TEXT SEGMENT:

The employee turnover rate is defined as the one at which people tend to leave the organization. Usually, it is common for employees to come and go out of the organizational structure. This implies that the employee turnover rate is never going to be zero. However, it is recommended for organizations to maintain a lower employee turnover rate.

Why is It Important to Calculate Employee Turnover Rate Frequently?

Employee retention and turnover is expected to be calculated by the HR or Human Resources department of the organization. It is the responsibility of HR professionals to calculate the employee turnover rate, why the rate is high, and how to fix the same upon requirement. Upon calculating the employee turnover rates or costs quite often, it becomes possible to detect the origin of problems within your organization beforehand. Some of the reasons to calculate employee turnover costs frequently are:

  • They Might Mount Up Quickly: One of the reasons why the employee turnover costs are discussed on the negative forefront is because they are expensive. It is immensely cost-effective to retain the employees than recruiting and training new candidates. If the employee retention rate of your organization is low, it will cost you significantly in the long run. The employee turnover cost is calculated over a period of time as the annual turnover rate. This analyzes the natural loss of the organization’s staff.
  • They are a Sign of Some Issues Within the Company: When the employee turnover cost or rate is higher, it also indicates other aspects like reduced employee engagement and satisfaction levels. These core issues can lead to other consequences -including reduced productivity. In turn, it could make it difficult for your organization to achieve its successive goals. A poor employee turnover rate can indicate the HR that it should analyze the reason behind the problem.

What Makes Employee Turnover Expenses So Costly?

Employee turnover can be an expensive aspect as the organizations are expected to pay direct forms of exit costs when the employee will leave while incurring additional costs of recruiting and training new employees. Some of the direct exit costs are unused sick time, payouts for accrued vacation period, healthcare coverage contributions, severance pay, and higher unemployment taxes.

PROBLEM SET:
a) In the employee turnover text, repeat the passage starting with "What Makes Employee" and going on through "higher unemployment taxes.", swapping "severance pay" for "termination pay".
b) According to the employee turnover text, which department is expected to calculate employee retention and turnover?

DATA:
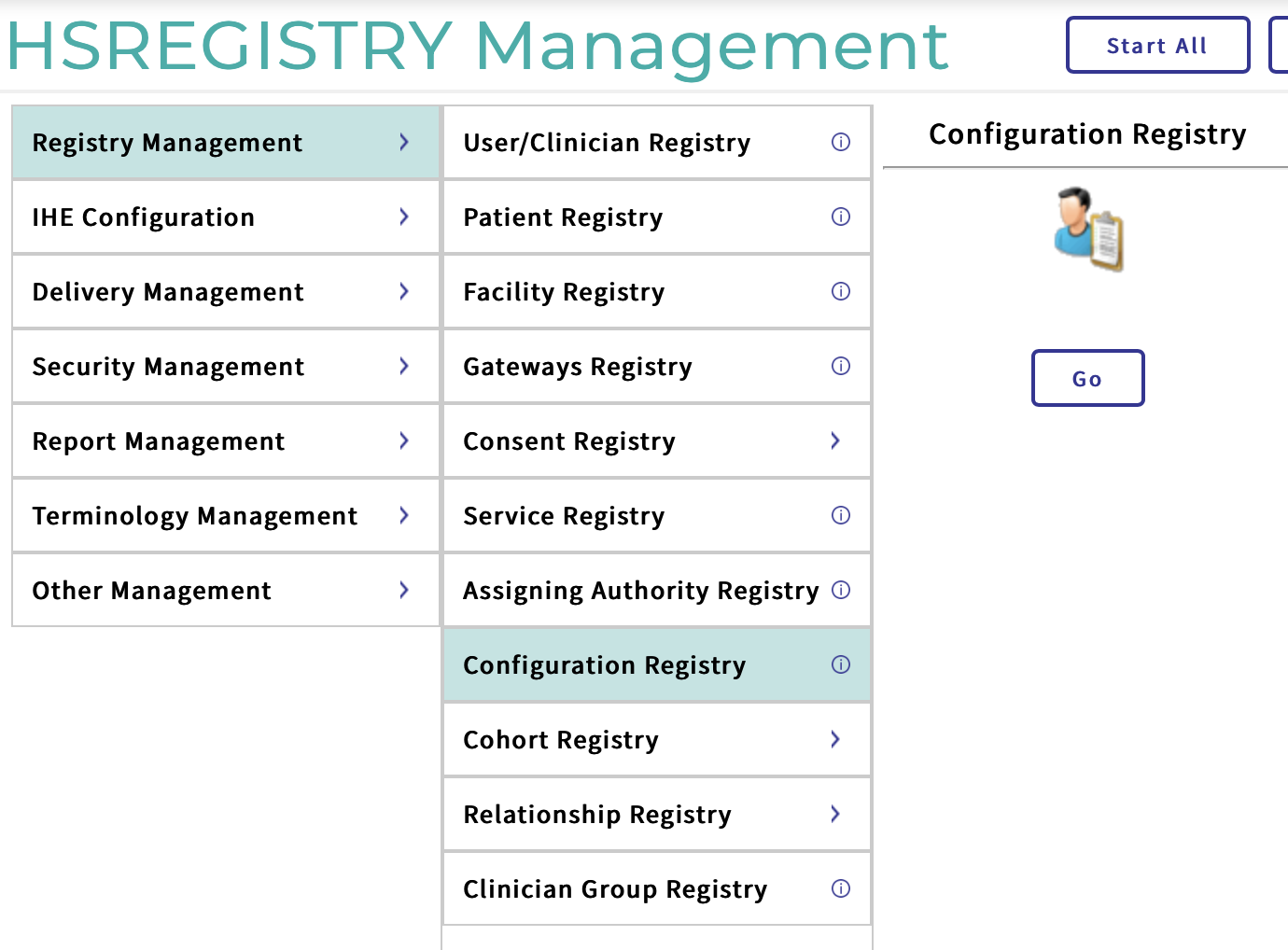Image resolution: width=1288 pixels, height=950 pixels.
Task: Open info icon for Facility Registry
Action: (841, 291)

TASK ANSWERS:
a)
What Makes Employee Turnover Expenses So Costly?

Employee turnover can be an expensive aspect as the organizations are expected to pay direct forms of exit costs when the employee will leave while incurring additional costs of recruiting and training new employees. Some of the direct exit costs are unused sick time, payouts for accrued vacation period, healthcare coverage contributions, termination pay, and higher unemployment taxes.

b) The HR (Human Resources) department of the organization.